Single dispatch for democratizing data science tools

February 24, 2020 by Michael Chow

Imagine you had to implement some action across classes in 60 packages. You know what result you want, but may need to handle each class in a specific way.

For example,

  • Jupyter notebooks need to represent python classes as nice html.
  • The broom package in R uses its tidy() function to summarize different statistical models.

In this post I will discuss two approaches you could take to do this.

  1. Class focused: have people define a specific method name on their classes.
  2. Action focused: have people define class-specific behavior on a function.

While the first approach makes it easy to find everything in one place (the class definition), it requires coordination and cooperation across packages. It also fattens the class up with additional responsibility.

On the other hand, the second approach–which is single dispatch–makes it easy to focus on the action taking place (e.g. representing html output or summarizing a model), and separates a class’s core job from additional behaviors.

In this post, I will examine how IPython and the package broom use singledispatch to implement actions that (1) let class internals focus on a small set of responsibilities, (2) don’t require going on a sixty package PR submitting spree, and (3) allow for users to cleanly experiment with new actions.

This post will be part of a series discussing why I chose single dispatch for my port of dplyr to python, siuba. For more context on that decision, see this architecture doc

What is single dispatch? Let’s ask IPython.

Python comes with many built in functions like repr(), which is short for “represent”. You can think of this function as one that will essentially reproduce what you gave it when printed.

For example, the code below shows printed representations of 1 and "1".

int_repr = repr(1)
str_repr = repr('1')
print(int_repr, str_repr)
1 '1'

While this works out of the box with built-in types, python also allows you to implement repr on your own classes. In order to do this, you define a method named __repr__.

class Shout:
    def __init__(self, text):
        self.text = text

    def __repr__(self):
        return "Shout({})".format(repr(self.text))
        
print(repr(Shout("yo!")))
Shout('yo!')

Notice that if I were to paste the representation from above into my code, it would essentially reproduce that shout object!

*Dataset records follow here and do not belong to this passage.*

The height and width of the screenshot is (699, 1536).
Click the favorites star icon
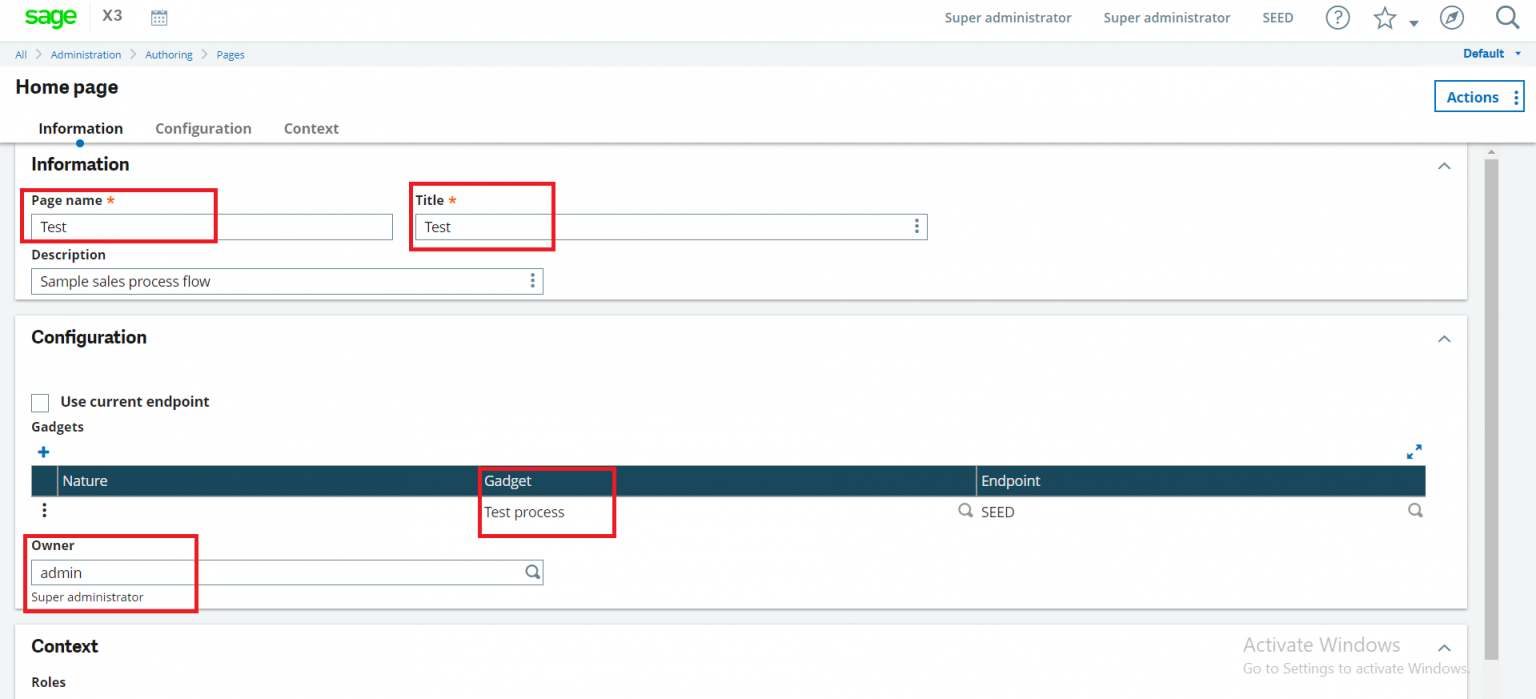point(1385,17)
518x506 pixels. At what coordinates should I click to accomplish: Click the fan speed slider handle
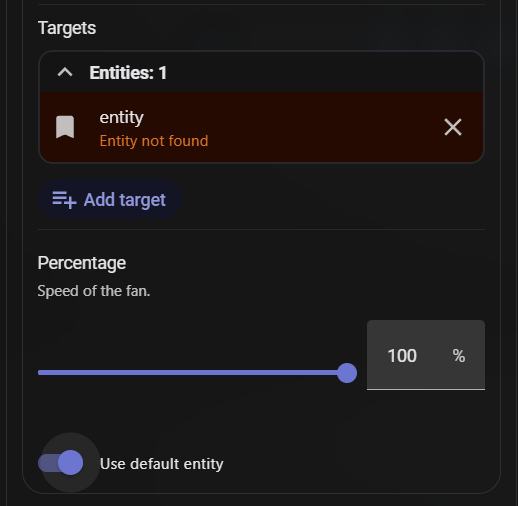347,373
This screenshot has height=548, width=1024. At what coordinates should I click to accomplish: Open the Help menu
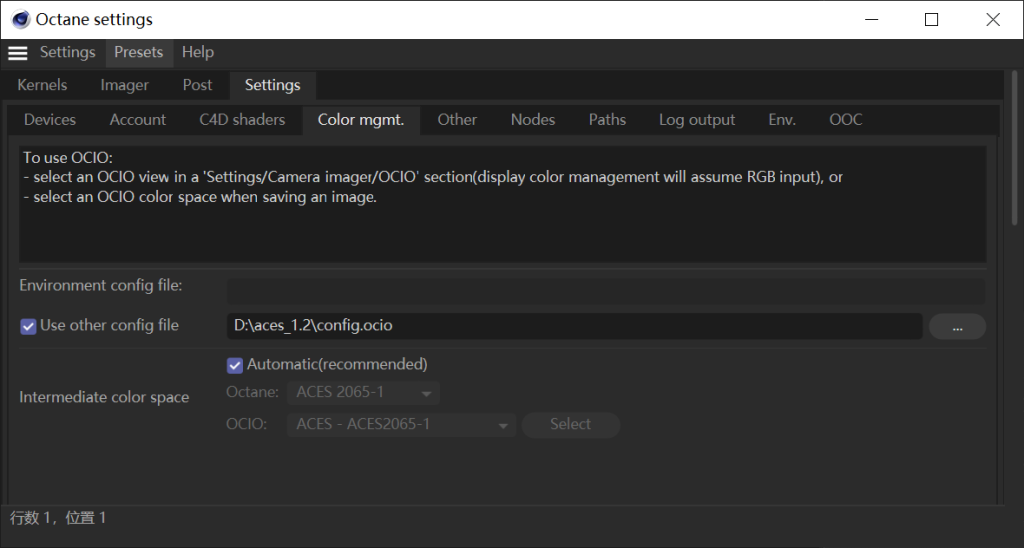(x=198, y=52)
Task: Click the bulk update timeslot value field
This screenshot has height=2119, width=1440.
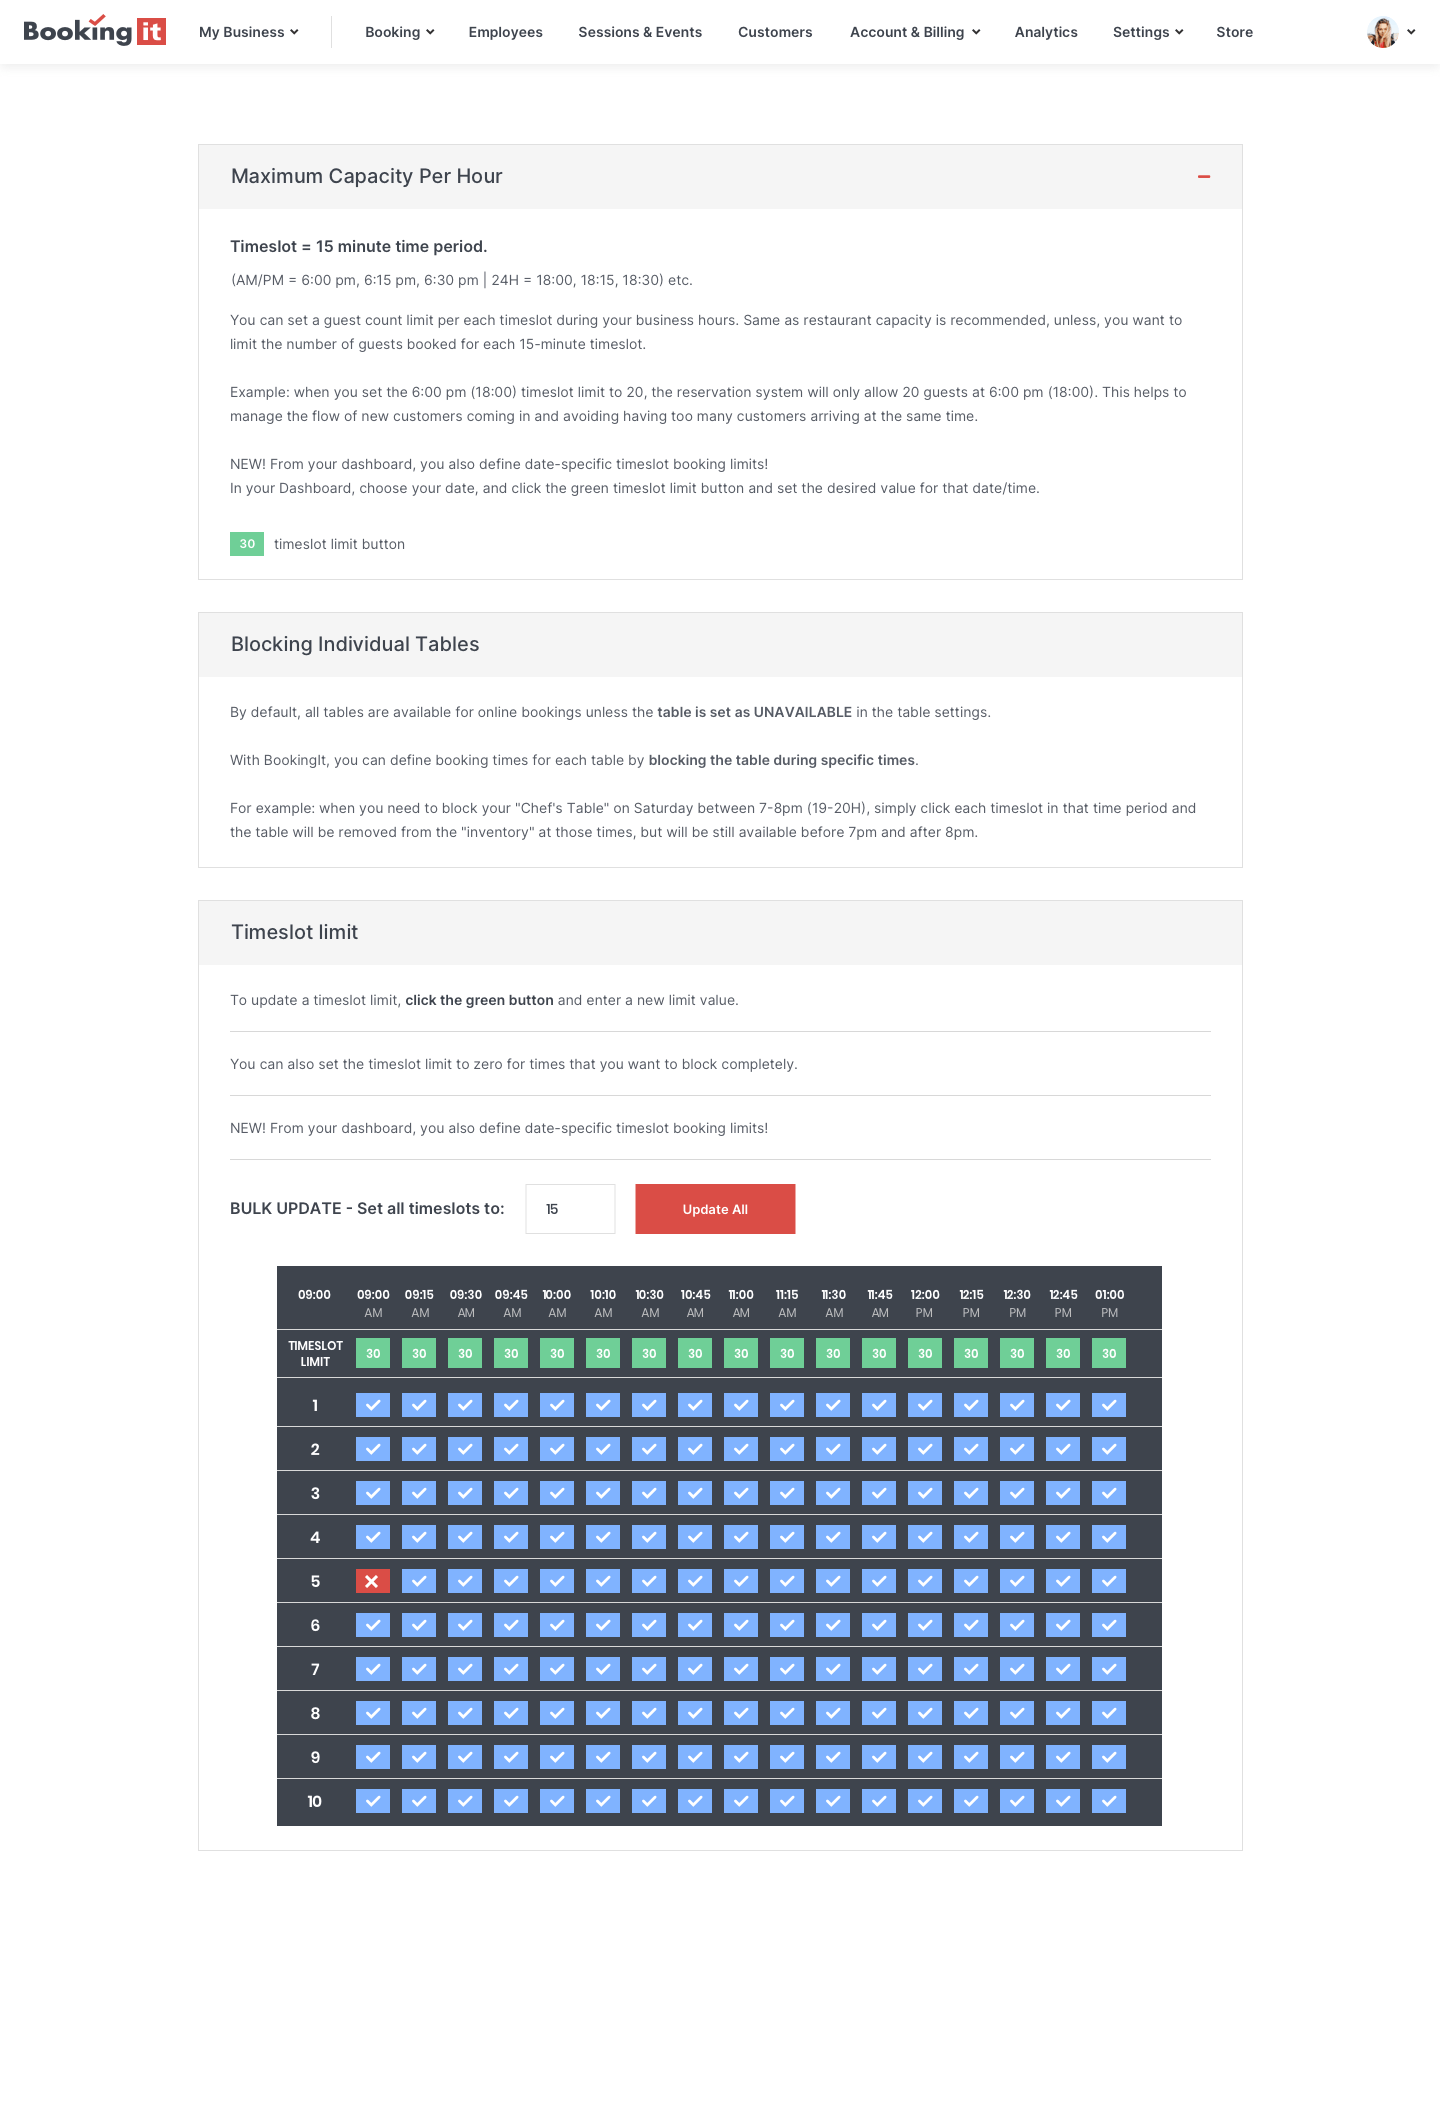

There are many methods like __repr__, and they are foundational for creating new classes. But what if we wanted to create a new function, like repr_html(). This function could output an HTML representation of a class, which would be useful for displaying in jupyter notebooks!

One approach is to ask classes to follow a convention. This is one approach taken by IPython, which essentially tells classes:

if you name a method _repr_html_, then I will use it for displaying in a notebook.

This is shown below.

class Shout2(Shout):
    # method name IPython knows to look for
    def _repr_html_(self):
        return "<h1>" + self.text + "</h1>"

In practice, when a jupyter notebook goes to represent an object–like Shout2–it will grab the _repr_html_ method or fall back to __repr__.

This approach can work well, but leaves open a major question: what if classes don’t follow our convention? For example, the maintainer of another package might not want to add custom methods for every new action people want to perform.

Fortunately IPython’s html formatter allows an alternative approach. We can tell it that when it sees an object of a specific class, to call (dispatch) a specific function on it.

def shout_html(shout_obj):
    return '<h1>{}</h1>'.format(repr(shout_obj.text))

# special ipython function to get the html formatter
html_formatter = get_ipython().display_formatter.formatters['text/html']

# when you see a Shout object, call the shout_html function on it
html_formatter.for_type(Shout, shout_html)

Notice the difference between these two approaches:

  1. Class methods: implementing many actions for one class
  2. Single dispatch: implementing one action across many classes

In this section we looked at how IPython uses single dispatch. In the following section, I’ll quickly review python’s built-in tools for single dispatch, before considering how it could be used to replicate the success of the R package broom.

Python’s builtin implementation: singledispatch

While the above example focused on IPython, it’s worth noting that python’s builtin functools library has a handy implementation of single dispatch.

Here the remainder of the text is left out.